While most of us know that diamonds are one of the hardest substances in nature (although recent research has proved otherwise), we have actually created synthetic nanomaterials that are much harder. Also although diamonds are hard, they are not strong, if you hit one with a hammer it would shatter.
Although we do not produce it any longer, the UK used to produce 12 and 15 carat gold as well as 9 carat which we still have today. These differing carat weights became legal in 1854 for the simple reason that gold before this date was considered a symbol of wealth with 22carat and 18carat. However the jewellery industry wanted to expand their market and started to produce 9, 12 and 15 carat so that the working/middle class could also buy jewellery as well. However in 1936 the government decided to scrap so many different purities of gold and just keep 9 carat as this was the most popular.
The most expensive piece of jewellery ever created for a film was Nicole Kidman’s necklace in Moulin Rouge. The necklace — designed by Stefano Canturi — is estimated to be worth over 1 million Pounds and is made up of 1,308 diamonds weighing a massive 134 carats.

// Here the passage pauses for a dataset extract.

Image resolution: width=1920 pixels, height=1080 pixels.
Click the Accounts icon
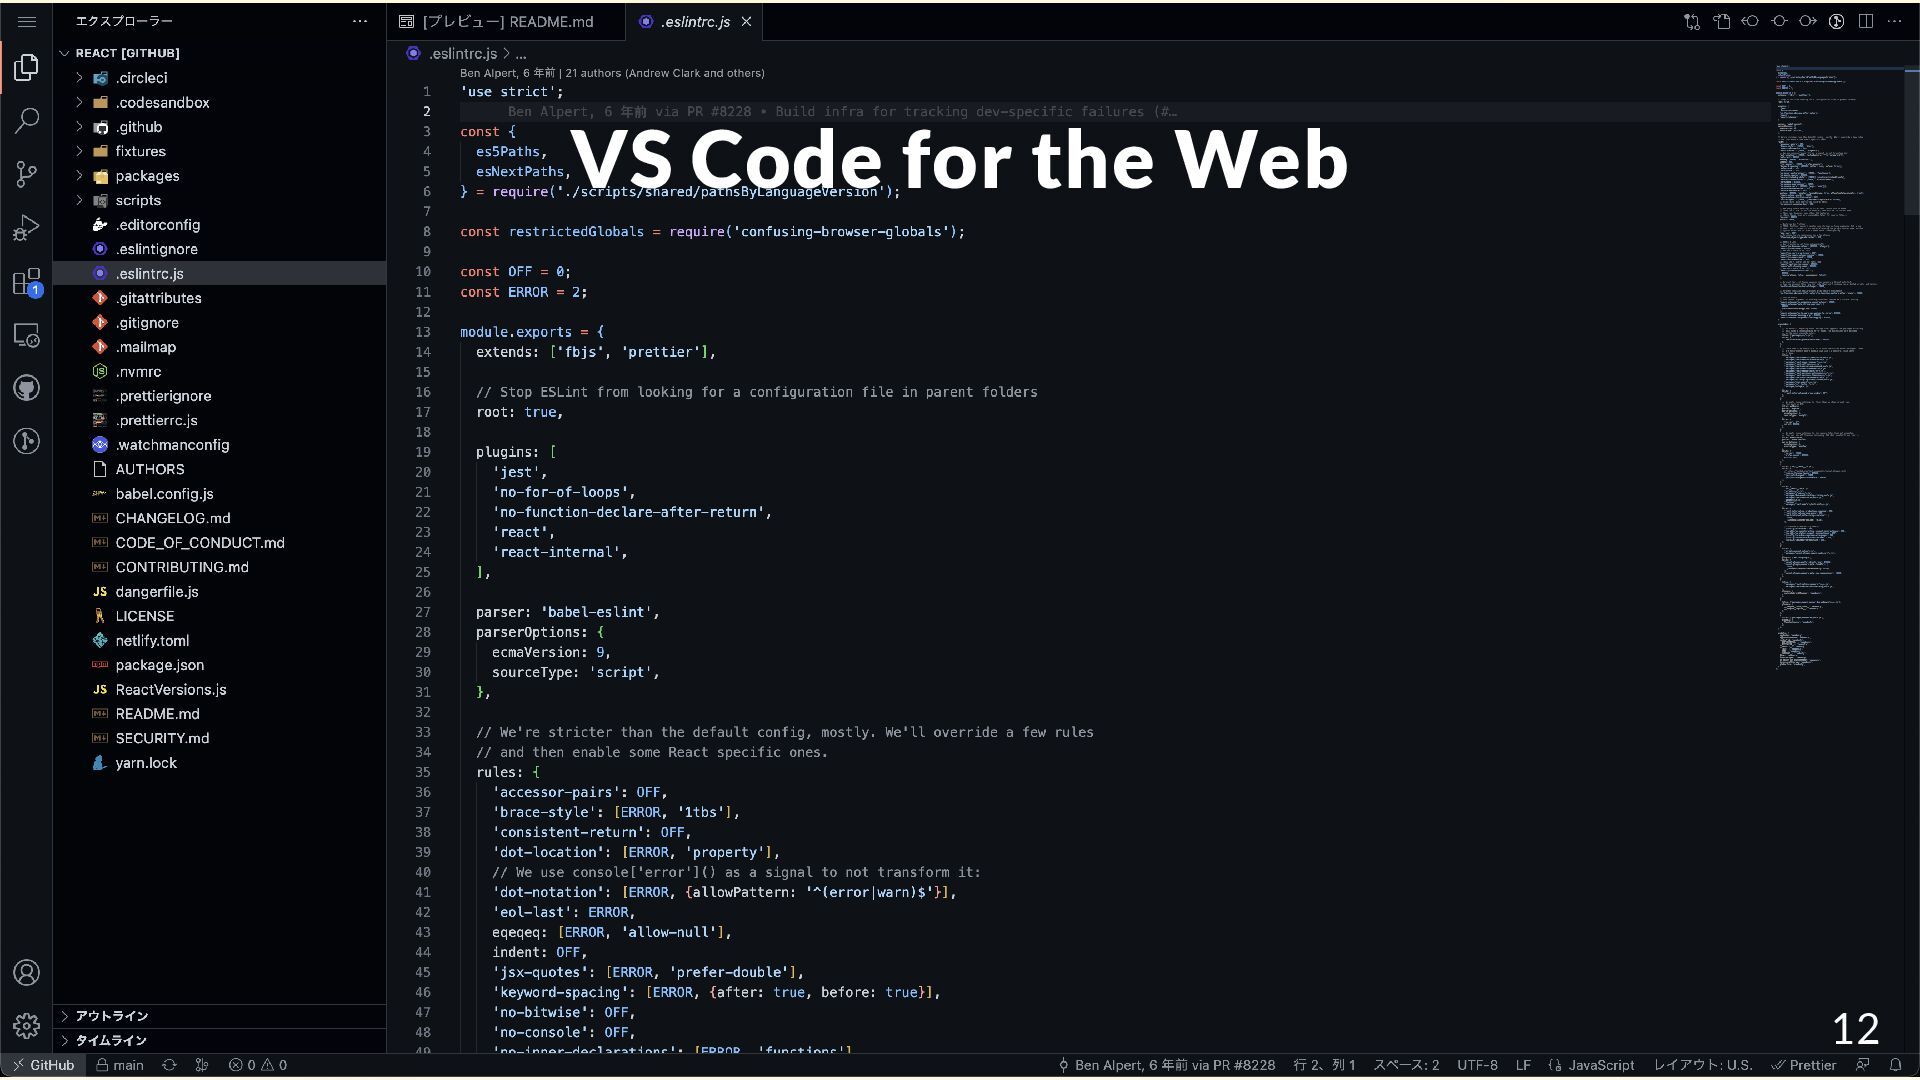coord(27,972)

The 'Satine Necklace' was once put up for sale through Christie’s in New York but just hours before the auction, the designer,Canturi, told a Christie's employee he just couldn't part with the piece and kept it as part of his personal collection.
And finally the earliest recorded exchange of wedding rings was in 2,200BC in Egypt and did you know that engagement rings were declared necessary for marriage by Pope Nicholas I in 860 A.D.
I hope you enjoyed these little bit of trivia!